(Source extract)
Six Degrees of Separation finale: I used to know a Chinese bartender who, in an earlier job, got to know Spillane pretty well. Said that at that point Spillane no longer drank anything but tea, yet still enjoyed bellying up to the bar for the mere sake of it. A friendly customer and an excellent tipper, I was assured.

Matt Zoller Seitz said...

Dan: Thanks for the info -- I haven't read nearly as much Spillane as you, so a lot of this was news to me.

Regarding the 1980s series, I interviewed Keach one time for the cable repeats of Mike Hammer, and -- I'm paraphrasing here, because it was so long ago -- he said the network originally intended to update Hammer to the present day, in every detail, with Keach in the lead, mainly because doing a period show was very expensive. Keach said he'd only do the part if he could play some version of the character as written by Spillane in the 40s; from there the show evolved into a bizarre hybrid that was clearly set in the present, but with most of the characters behaving according to 1940s and 1950s social attitudes. Hammer dressed like he just stepped out of a time warp -- complete with fedora -- and the women sported push-up bras and engaged in sub-Chandler "suggestive" repartee, but that and "Harlem Nocturne" as the theme song were the only obvious nods to the material's roots in the past.

It was one of those shows where the idea was fantastic but the execution was generally middling to poor -- basically not that different from Hunter or Matt Houston, except that the hero's anachronistically piggish behavior was purposeful rather than incidental. The highlight of the show's run didn't even occur onscreen -- it was Keach's 1984 bust for smuggling 1.3 grams of cocaine through Heathrow airport. He was held overnight and released the next day after paying a fine, but he ended up doing six months in prison, and his subsequent appeal was denied. Production resumed when he got out, but the show never amounted to much, really; Keach's imaginative performance deserved a better stage.

Matt Zoller Seitz said...
(End Source extract)
(Extracted data)
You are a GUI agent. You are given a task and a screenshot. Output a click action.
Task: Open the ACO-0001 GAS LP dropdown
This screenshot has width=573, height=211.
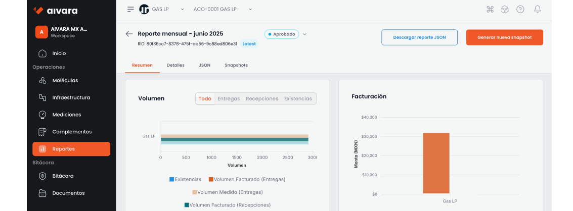point(223,9)
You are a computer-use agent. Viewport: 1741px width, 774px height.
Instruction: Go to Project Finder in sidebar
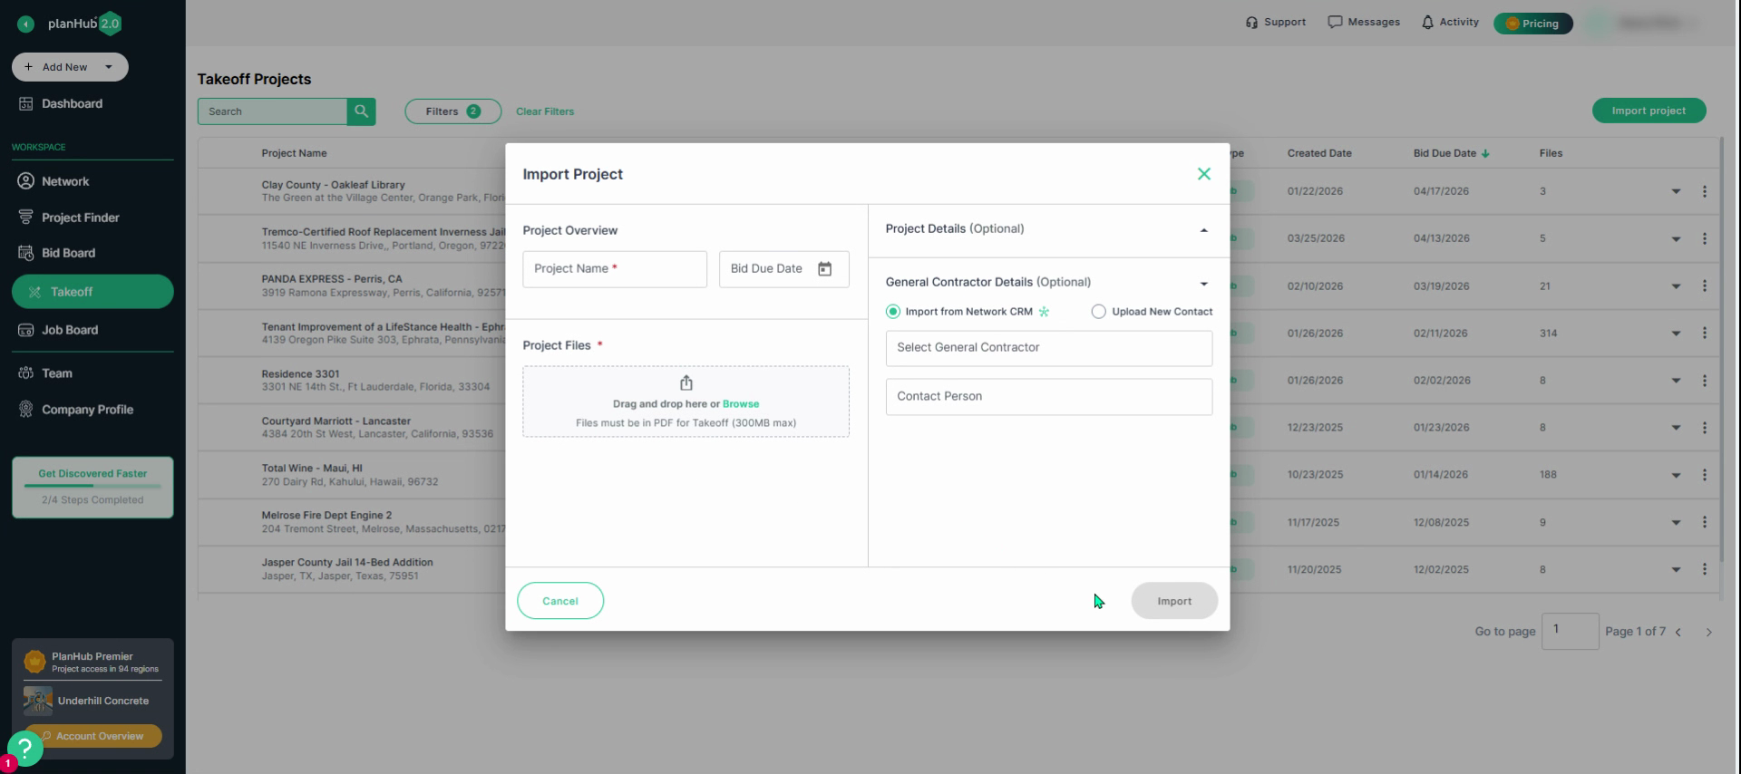[x=80, y=218]
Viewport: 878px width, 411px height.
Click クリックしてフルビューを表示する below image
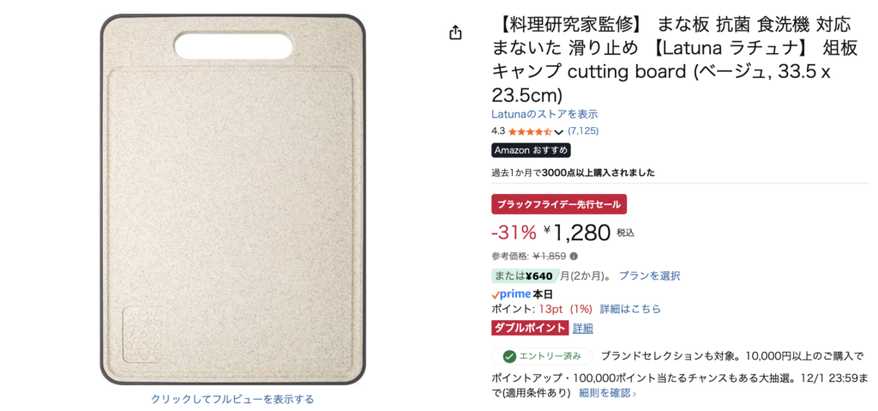(232, 399)
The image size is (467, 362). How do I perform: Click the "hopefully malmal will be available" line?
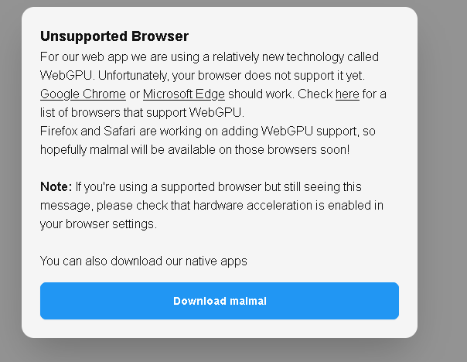click(195, 150)
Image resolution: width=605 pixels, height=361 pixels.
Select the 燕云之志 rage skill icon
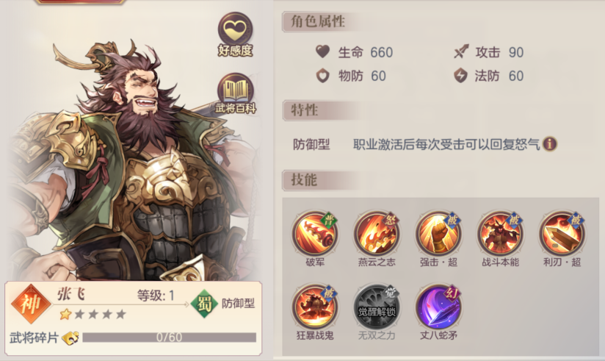(377, 234)
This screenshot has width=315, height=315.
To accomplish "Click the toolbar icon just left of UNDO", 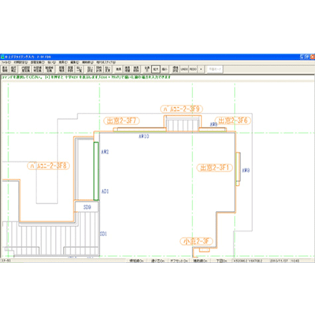I will [176, 69].
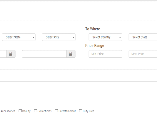Toggle the Duty Free checkbox
Viewport: 157px width, 117px height.
[81, 111]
(End Extracted data)
**Things to do**.
**a.** Name every television series mentioned in the Mike Hammer comment thread.
**b.** Answer these questions from the Mike Hammer comment thread:
(i) What did Spillane drink by the time the bartender knew him?
(ii) How much cocaine was Keach caught smuggling through Heathrow airport?
(iii) What song served as the theme of the 1980s series?
**c.** Write the next comment in the Mike Hammer comment thread.

**Answers below**.
**a.** Mike Hammer, Hunter, Matt Houston

**b.**
(i) Only tea.
(ii) 1.3 grams.
(iii) "Harlem Nocturne."

**c.**
Caveat - I have no idea if Keach's account of the show's creative vision was accurate or not. It's just his version.

Dan Yuma said...

I believe Keach's jail time even interfered with post-production on some of the episodes yet unfinished; they had to bring in Rich Little to dub him. (Sounds like a joke, but isn't.)

forgot to mention how the show got started in the first place (I wish I remember where I read this) ... one of the producers yet-to-be was sitting near Spillane on a flight someplace, and, starstruck and not sure how to introduce himself, decided to whisper the lines from the novels he found most memorable. Spillane seemed irritated at first, but gradually warmed up to the guy (it was a long flight), and they had a handshake agreement by the end of it that said producer would be allowed to pitch a Hammer series. And thence we go.

I've been thinking more about whether or not Keach was right for this role, and even when I wrote before that I said he was too "recessive" I think I was underrating him; he was so fantastic in a not dissimilar role in THE NINTH CONfIGURATION that I should not have sold him so short.

Who could play Hammer today? I can't think of one of the A-list stars who's up to it. (It might be a perverse kick to see Tom Hanks take a hack at it.)

Matt Zoller Seitz said...

Dan: Russell Crowe has the Galahad complex and the requisite savage streak. Whoever got the role would probably need to be Australian, Irish or working class English. We breed waiters here, not tough guys.

Dan Yuma said...

Russell Crowe, naturally ... "we breed waiters here," that made me laugh, it's brutal but it's true. Though now that I think about it, Mickey Rourke played a very Hammer-like character in SIN CITY and was tremendous. (In recent years the Oscars have grown a tad less provincial about recognizing work like that, although they did in his case, and unsurprisingly probably never even noticed Lili Taylor's breathtaking work in THE ADDICTION, but we could all come up with dozens more similar examples.)